*EXERCISE*: Extract from the entries below, exactly as given, only the lines from the line containing "Click bold 'CERTIFICATEUR'" to the line containing "This screenshot has width=640, height=360.", both lines included.
::: RECORD EXCERPTS :::
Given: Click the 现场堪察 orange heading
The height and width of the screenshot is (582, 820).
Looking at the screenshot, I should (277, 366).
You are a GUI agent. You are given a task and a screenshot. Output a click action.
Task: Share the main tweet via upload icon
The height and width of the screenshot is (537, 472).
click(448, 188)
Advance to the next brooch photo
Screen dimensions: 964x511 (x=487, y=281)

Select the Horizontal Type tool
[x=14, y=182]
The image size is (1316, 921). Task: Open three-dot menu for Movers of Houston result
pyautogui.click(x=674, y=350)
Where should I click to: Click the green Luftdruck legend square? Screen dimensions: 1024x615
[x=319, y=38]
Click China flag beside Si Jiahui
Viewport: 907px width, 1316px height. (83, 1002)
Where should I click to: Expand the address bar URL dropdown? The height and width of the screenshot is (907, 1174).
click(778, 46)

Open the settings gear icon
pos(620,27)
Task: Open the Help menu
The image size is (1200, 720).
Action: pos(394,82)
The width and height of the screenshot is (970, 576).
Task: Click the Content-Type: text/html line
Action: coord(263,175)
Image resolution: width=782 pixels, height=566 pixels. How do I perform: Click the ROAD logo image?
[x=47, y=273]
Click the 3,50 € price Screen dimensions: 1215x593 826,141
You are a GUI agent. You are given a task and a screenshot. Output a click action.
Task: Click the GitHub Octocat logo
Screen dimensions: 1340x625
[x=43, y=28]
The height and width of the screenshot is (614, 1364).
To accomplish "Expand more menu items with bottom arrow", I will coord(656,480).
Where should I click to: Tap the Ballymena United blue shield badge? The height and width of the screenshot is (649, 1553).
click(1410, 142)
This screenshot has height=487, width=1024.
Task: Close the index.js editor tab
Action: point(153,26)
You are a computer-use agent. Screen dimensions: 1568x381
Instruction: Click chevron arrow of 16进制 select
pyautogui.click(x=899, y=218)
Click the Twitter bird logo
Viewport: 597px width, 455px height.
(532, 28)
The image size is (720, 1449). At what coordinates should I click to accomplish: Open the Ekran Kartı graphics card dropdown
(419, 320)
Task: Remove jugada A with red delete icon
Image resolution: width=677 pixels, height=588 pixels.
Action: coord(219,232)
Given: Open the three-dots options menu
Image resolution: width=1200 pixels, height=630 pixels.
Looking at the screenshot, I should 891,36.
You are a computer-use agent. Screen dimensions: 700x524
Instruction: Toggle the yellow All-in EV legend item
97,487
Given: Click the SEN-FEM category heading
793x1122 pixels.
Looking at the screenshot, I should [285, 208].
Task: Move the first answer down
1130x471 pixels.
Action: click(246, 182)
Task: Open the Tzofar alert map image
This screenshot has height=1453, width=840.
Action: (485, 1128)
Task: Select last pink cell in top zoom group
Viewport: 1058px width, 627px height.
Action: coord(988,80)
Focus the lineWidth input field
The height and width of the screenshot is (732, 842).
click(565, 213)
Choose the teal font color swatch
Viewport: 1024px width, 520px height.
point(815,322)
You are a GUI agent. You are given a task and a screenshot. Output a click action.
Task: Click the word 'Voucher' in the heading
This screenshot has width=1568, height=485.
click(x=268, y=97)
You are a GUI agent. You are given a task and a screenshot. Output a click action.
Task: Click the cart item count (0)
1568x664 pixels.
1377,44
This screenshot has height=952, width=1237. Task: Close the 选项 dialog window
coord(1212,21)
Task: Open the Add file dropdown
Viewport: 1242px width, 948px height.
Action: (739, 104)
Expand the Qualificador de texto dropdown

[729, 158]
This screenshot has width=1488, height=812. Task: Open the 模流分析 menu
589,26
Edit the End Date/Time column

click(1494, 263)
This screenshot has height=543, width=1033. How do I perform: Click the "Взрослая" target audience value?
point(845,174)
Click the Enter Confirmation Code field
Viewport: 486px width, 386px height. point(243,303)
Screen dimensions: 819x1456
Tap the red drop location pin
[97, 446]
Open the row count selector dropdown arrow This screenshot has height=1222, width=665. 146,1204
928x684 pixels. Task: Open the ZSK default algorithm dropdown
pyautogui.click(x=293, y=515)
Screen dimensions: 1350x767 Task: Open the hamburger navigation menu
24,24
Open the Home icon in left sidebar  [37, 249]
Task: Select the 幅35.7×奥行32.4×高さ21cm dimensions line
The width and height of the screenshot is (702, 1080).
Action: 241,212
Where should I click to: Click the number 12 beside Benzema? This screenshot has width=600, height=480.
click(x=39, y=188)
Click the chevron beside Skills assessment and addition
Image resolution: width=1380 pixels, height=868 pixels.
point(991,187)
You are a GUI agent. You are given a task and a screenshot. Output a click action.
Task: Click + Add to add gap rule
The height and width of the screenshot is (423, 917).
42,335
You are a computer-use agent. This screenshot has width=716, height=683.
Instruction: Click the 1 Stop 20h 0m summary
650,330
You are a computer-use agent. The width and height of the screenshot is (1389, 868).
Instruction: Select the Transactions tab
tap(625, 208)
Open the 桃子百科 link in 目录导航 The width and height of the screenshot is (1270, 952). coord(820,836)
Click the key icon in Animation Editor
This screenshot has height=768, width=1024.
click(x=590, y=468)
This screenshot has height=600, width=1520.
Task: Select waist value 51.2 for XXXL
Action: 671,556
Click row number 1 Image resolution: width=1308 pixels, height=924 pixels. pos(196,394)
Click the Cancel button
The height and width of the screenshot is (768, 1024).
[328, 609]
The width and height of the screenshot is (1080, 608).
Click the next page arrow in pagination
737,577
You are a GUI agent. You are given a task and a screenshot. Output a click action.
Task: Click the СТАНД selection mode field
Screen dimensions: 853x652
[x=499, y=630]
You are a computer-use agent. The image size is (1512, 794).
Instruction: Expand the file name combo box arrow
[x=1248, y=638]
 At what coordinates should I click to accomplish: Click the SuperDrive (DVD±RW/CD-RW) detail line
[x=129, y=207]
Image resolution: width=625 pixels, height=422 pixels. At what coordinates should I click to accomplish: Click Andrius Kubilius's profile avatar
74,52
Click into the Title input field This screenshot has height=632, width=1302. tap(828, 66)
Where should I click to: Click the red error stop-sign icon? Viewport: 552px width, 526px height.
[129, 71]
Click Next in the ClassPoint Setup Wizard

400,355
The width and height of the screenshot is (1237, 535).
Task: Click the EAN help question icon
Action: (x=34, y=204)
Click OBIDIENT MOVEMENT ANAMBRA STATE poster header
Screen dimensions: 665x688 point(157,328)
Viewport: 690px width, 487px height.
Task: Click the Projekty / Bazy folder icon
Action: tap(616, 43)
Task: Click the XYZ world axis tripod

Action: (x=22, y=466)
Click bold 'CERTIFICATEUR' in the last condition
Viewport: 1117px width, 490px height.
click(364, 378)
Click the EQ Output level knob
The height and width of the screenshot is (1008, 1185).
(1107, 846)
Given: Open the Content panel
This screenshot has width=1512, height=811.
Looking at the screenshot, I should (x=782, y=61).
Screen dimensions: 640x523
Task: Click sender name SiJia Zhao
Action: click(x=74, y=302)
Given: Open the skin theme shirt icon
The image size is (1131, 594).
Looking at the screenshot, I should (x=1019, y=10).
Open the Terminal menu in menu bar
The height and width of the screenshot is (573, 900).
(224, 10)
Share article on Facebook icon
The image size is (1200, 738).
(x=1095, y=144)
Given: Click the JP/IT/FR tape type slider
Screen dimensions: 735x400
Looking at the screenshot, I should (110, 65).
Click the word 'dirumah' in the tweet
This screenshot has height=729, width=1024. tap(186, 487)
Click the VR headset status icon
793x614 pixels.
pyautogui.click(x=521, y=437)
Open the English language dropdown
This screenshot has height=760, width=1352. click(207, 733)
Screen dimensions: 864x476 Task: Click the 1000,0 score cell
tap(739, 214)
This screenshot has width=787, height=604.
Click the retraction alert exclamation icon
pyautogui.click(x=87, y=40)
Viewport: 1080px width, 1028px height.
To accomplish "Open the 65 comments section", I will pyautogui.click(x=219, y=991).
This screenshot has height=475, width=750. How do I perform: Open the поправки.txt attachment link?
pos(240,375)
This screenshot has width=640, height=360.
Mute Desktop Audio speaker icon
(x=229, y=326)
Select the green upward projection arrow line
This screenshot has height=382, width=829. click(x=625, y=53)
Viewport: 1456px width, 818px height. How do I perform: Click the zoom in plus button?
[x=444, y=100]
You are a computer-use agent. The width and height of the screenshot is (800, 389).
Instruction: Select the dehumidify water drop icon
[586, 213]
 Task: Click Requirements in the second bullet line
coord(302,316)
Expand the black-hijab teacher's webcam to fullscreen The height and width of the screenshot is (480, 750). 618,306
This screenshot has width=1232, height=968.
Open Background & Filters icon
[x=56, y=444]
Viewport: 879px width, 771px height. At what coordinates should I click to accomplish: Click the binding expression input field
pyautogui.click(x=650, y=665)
:::
*FINISHED TASK*:
Click bold 'CERTIFICATEUR' in the last condition
Viewport: 1117px width, 490px height.
click(364, 378)
Click the EQ Output level knob
The height and width of the screenshot is (1008, 1185).
(1107, 846)
Given: Open the Content panel
This screenshot has width=1512, height=811.
Looking at the screenshot, I should (x=782, y=61).
Screen dimensions: 640x523
Task: Click sender name SiJia Zhao
Action: click(x=74, y=302)
Given: Open the skin theme shirt icon
The image size is (1131, 594).
Looking at the screenshot, I should (x=1019, y=10).
Open the Terminal menu in menu bar
The height and width of the screenshot is (573, 900).
(224, 10)
Share article on Facebook icon
The image size is (1200, 738).
(x=1095, y=144)
Given: Click the JP/IT/FR tape type slider
Screen dimensions: 735x400
Looking at the screenshot, I should (110, 65).
Click the word 'dirumah' in the tweet
This screenshot has height=729, width=1024. tap(186, 487)
Click the VR headset status icon
793x614 pixels.
pyautogui.click(x=521, y=437)
Open the English language dropdown
This screenshot has height=760, width=1352. click(207, 733)
Screen dimensions: 864x476 Task: Click the 1000,0 score cell
tap(739, 214)
This screenshot has width=787, height=604.
Click the retraction alert exclamation icon
pyautogui.click(x=87, y=40)
Viewport: 1080px width, 1028px height.
To accomplish "Open the 65 comments section", I will pyautogui.click(x=219, y=991).
This screenshot has height=475, width=750. How do I perform: Open the поправки.txt attachment link?
pos(240,375)
This screenshot has width=640, height=360.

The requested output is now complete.